Hildegard verfasste hierzu einige medizinische Abhandlungen. Die meisten erhaltenen stammen jedoch aus den Jahrhunderten nach ihr und wurden wohl eher von ihr inspiriert als direkt geschrieben. Spannend ist hierbei, dass sich Hildegard sowohl der anrüchigen Kräuterkunde als auch Themen, die mit Sexualität zusammenhängen, sehr unverkrampft näherte. Ein Satz wie «Auch in den Geschlechtsteilen des Menschen blüht die Vernunft, so dass ein Mensch weiss, was er zu tun und lassen hat. Daher hat er Genuss an diesem Werk» war damals revolutionär.
Gewissensgeleitet
Immer wieder setzte sich Hildegard bewusst zwischen die Stühle: Sie redete Kaiser Barbarossa mehrfach deutlich ins Gewissen. Sie bezog politisch Stellung. Und schliesslich liess sie einen exkommunizierten Adligen auf dem Klosterfriedhof beisetzen. Dieser hatte zwar noch Busse getan, doch Kirchenobere bestanden darauf, dass er exhumiert und auf den Schandacker gebracht würde.

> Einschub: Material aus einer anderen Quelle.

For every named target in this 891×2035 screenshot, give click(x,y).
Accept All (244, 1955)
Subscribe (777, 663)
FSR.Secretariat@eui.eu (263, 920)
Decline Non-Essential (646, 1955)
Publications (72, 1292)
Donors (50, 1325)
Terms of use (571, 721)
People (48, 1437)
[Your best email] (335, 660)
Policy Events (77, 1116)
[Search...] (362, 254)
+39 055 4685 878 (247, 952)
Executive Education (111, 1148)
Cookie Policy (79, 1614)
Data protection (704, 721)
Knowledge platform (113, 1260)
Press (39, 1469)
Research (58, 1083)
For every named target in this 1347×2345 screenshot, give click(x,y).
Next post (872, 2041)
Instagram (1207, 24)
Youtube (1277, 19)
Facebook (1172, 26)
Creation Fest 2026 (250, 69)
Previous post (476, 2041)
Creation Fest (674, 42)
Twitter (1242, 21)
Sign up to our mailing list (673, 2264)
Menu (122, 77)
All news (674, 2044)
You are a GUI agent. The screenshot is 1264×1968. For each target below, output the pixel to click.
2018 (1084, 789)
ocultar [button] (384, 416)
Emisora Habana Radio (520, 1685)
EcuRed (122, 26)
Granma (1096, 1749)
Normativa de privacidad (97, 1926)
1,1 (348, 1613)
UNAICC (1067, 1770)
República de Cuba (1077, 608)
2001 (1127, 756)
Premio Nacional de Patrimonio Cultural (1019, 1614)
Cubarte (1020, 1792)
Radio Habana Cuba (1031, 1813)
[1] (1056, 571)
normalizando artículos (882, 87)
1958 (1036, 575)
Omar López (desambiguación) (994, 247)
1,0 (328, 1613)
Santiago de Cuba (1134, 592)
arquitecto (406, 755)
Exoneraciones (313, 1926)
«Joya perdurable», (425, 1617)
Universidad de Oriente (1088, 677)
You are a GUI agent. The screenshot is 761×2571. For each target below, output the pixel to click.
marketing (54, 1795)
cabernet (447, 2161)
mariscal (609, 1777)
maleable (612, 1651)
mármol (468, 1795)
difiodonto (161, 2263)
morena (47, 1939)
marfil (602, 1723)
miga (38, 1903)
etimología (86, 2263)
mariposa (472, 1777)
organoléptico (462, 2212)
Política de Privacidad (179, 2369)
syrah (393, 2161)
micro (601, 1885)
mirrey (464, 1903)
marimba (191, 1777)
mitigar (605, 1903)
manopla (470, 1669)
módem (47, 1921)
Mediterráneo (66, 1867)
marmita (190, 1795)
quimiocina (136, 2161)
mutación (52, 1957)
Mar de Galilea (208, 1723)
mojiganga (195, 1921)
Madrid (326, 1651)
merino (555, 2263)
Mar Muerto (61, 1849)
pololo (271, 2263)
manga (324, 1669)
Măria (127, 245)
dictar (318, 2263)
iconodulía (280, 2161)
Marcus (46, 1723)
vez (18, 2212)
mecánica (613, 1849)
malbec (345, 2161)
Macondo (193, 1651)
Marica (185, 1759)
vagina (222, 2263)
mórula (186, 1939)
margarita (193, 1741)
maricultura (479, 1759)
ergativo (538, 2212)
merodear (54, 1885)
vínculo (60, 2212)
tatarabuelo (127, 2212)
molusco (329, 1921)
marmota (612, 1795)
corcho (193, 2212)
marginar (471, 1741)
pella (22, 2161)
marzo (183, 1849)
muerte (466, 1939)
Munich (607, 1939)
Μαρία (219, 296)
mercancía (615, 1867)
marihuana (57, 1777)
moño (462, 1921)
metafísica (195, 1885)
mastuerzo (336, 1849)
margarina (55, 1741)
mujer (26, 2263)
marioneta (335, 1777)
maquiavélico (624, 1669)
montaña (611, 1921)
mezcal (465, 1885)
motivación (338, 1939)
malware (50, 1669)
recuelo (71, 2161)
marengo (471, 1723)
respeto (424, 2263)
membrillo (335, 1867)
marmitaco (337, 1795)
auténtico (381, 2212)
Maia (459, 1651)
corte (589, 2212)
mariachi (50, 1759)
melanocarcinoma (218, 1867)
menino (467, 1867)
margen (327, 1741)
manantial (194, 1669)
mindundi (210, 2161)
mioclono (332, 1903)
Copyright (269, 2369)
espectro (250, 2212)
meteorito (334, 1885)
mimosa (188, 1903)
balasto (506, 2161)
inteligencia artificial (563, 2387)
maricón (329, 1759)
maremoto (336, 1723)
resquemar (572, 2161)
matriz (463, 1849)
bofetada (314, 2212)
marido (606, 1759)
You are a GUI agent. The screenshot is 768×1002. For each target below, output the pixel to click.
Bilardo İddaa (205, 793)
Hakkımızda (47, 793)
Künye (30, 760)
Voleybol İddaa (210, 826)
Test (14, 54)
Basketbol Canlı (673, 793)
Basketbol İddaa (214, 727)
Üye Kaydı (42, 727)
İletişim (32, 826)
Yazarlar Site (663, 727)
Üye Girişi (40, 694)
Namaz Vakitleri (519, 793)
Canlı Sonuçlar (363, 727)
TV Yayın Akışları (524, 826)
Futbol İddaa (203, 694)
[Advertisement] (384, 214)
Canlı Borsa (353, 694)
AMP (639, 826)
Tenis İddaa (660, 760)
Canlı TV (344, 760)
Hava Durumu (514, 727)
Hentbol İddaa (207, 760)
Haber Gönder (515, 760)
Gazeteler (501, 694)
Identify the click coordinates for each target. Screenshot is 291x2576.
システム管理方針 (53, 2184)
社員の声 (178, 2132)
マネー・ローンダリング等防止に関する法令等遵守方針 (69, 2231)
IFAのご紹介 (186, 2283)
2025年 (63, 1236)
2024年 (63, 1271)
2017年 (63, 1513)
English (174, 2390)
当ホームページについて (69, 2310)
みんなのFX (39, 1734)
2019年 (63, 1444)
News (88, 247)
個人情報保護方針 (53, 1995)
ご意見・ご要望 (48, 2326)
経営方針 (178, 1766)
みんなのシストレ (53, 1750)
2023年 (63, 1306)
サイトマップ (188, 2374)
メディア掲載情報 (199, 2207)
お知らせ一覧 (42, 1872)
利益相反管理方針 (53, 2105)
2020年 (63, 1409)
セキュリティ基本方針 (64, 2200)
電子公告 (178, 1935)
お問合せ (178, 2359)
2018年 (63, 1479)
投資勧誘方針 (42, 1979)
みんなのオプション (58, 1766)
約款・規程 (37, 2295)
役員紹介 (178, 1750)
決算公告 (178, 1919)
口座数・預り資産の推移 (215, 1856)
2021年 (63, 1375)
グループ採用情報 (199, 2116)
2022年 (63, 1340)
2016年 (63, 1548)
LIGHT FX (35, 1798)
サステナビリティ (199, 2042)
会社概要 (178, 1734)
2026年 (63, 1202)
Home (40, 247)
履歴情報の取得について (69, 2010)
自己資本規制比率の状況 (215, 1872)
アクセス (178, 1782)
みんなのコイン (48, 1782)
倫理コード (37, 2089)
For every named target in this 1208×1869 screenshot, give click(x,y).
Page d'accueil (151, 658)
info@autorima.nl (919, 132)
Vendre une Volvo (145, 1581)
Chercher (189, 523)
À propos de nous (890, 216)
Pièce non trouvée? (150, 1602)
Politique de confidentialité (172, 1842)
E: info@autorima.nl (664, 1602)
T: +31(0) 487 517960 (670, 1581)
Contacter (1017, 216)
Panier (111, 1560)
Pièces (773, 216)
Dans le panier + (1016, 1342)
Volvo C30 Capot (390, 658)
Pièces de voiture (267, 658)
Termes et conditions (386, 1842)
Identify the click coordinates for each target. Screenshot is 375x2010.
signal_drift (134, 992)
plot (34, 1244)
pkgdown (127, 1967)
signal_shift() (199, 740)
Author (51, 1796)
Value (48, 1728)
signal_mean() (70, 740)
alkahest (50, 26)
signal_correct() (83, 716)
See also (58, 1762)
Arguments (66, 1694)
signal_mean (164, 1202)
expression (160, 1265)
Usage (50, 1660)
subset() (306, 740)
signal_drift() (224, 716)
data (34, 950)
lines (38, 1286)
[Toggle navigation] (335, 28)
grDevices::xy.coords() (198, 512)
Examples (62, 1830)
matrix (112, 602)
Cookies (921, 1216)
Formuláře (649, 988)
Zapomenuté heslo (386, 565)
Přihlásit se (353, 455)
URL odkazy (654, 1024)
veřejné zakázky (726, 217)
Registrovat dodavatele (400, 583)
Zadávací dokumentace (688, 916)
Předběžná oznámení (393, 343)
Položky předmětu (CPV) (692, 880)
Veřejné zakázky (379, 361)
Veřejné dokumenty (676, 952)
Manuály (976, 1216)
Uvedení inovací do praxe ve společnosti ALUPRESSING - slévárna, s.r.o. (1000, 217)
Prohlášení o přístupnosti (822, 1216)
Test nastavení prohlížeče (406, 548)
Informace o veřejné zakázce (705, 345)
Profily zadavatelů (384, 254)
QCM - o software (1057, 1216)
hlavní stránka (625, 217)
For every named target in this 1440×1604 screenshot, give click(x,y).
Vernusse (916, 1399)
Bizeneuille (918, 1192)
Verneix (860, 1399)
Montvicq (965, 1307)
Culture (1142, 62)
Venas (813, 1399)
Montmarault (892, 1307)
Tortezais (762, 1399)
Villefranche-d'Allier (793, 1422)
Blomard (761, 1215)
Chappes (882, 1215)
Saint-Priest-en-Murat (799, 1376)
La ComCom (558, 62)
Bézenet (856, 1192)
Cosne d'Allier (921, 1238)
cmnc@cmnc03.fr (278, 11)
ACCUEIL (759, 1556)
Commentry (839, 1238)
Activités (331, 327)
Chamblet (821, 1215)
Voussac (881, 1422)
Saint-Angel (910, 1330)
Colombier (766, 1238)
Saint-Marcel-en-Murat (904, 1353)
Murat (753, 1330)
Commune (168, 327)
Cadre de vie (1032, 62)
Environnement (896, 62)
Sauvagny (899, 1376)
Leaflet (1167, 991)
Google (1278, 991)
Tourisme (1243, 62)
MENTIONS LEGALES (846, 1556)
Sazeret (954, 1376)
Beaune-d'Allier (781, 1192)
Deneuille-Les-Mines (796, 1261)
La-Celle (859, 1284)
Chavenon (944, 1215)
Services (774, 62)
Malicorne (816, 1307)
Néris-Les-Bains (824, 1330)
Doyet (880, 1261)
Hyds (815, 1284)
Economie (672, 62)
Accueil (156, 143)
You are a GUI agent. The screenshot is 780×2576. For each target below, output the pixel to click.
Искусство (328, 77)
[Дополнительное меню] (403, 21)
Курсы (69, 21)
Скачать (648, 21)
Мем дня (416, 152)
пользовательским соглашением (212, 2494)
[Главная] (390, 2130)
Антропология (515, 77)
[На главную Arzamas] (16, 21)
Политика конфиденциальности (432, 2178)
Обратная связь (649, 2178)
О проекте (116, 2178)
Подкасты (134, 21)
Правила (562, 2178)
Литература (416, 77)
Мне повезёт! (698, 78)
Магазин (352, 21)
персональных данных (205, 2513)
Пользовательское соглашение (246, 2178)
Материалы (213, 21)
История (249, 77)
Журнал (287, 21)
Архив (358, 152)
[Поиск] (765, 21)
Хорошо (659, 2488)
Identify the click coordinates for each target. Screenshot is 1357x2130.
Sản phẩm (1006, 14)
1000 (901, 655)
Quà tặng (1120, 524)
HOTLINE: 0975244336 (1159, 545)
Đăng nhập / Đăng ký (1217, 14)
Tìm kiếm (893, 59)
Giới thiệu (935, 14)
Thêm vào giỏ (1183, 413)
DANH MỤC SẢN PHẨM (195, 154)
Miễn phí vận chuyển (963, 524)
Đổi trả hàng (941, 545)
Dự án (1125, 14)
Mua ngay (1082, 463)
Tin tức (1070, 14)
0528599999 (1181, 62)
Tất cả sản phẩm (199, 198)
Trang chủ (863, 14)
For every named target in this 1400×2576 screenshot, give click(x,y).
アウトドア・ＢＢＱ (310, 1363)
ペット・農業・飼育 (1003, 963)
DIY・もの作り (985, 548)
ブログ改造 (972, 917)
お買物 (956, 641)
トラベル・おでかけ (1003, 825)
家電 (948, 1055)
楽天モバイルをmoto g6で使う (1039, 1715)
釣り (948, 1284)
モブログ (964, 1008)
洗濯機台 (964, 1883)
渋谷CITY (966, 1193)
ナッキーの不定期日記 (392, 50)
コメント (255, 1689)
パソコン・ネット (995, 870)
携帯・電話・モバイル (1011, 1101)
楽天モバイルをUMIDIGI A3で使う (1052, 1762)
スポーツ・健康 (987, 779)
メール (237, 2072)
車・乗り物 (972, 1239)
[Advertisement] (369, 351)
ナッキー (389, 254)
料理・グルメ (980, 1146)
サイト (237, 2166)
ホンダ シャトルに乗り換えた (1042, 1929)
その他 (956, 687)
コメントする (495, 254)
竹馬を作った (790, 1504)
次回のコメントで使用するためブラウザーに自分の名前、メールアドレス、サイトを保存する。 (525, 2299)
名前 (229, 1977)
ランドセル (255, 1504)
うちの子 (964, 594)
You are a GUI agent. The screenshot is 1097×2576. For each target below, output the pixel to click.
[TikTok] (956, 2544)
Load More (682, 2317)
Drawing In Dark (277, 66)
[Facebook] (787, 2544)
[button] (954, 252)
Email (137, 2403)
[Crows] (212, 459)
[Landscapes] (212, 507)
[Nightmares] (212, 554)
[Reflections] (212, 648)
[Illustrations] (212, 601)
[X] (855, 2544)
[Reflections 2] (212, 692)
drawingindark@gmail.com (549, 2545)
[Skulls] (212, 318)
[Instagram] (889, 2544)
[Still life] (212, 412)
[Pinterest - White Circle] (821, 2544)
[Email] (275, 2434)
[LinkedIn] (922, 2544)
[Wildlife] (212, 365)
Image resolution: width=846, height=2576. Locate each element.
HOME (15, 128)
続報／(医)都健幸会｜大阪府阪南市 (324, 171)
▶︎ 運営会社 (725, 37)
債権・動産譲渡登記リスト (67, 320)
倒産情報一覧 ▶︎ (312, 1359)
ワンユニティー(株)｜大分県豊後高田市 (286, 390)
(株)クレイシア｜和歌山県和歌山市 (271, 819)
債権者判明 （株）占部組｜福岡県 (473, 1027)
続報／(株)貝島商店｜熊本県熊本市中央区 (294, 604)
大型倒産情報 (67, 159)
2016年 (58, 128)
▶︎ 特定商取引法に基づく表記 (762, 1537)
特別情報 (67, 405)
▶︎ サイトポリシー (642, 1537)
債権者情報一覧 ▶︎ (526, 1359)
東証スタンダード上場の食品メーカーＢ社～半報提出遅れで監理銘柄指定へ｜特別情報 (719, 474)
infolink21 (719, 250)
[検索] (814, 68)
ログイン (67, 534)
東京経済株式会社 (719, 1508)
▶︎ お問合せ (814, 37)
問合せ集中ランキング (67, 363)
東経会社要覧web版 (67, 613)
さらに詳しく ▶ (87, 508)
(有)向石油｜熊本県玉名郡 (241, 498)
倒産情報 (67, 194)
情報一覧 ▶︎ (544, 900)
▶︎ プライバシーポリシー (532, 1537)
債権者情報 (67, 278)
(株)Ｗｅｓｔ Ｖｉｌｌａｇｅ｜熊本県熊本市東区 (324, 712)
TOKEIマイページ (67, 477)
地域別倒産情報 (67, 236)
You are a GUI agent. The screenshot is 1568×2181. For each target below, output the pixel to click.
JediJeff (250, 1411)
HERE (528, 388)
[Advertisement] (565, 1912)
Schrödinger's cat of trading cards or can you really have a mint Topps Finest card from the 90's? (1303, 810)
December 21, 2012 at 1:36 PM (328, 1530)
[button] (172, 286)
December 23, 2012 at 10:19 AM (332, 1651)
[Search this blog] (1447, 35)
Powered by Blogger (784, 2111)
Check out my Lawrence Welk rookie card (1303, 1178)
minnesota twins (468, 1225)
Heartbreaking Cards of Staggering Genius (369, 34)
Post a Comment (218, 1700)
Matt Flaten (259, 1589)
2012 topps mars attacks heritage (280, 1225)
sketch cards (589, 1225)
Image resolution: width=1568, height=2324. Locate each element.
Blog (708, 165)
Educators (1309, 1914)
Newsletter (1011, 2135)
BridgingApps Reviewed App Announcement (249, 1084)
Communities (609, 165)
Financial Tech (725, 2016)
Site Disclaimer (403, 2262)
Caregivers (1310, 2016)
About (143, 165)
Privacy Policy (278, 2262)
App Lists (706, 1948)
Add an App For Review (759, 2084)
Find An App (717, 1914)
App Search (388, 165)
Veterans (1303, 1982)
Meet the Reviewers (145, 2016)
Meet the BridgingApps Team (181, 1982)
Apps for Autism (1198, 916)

Hildegard widersetzte sich, die Gerechtigkeit stehe über dem Gehorsam, antwortete sie der Kirche. Daraufhin wurde über sie und das Kloster das «Interdikt» verhängt – dort durften fortan keine Sakramente mehr gespendet werden. Das schadete jedoch weder Hildegards Ruhm noch ihrer Anziehungskraft, denn «es brannte in ihrer Brust eine Liebe, die keinen Menschen ausschloss» erklärte ihr Biograf, der Mönch Gottfried Theoderich, dazu. An dieser frommen und besonderen Frau kam und kommt die Kirche nicht vorbei. Bereits zu ihren Lebzeiten wurde sie von einigen als Heilige verehrt, seit 2012 ist sie eine der ganz wenigen Frauen, die die katholische Kirche als «Kirchenlehrerin» bezeichnet.
Hildegard heute
Vieles, was Hildegard heute zugeschrieben wird, wird ihr sicher nicht gerecht. Sie war nicht emanzipiert im heutigen Sinne. Aber hinter Mythen und Vereinnahmungen steckt eine Frau, die es sich zu entdecken lohnt. Und dass ihre Art zu denken und zu glauben bis heute anschlussfähig sind, zeigt, dass sie vieles richtig gemacht hat. Sie bezeugte auch: «Gottes Sohn wurde Mensch, damit der Mensch Heimat habe in Gott.»
Neben klassischen Informationen über Hildegard im «Ökumenischen Heiligenlexikon» gibt es auch eine eher geschichtlich ausgerichtete Folge von «Terra X – Die Deutschen» über sie sowie den sehenswerten Spielfilm «Vision – Aus dem Leben der Hildegard von Bingen» von Margarethe von Trotta von 2009 (Trailer hier).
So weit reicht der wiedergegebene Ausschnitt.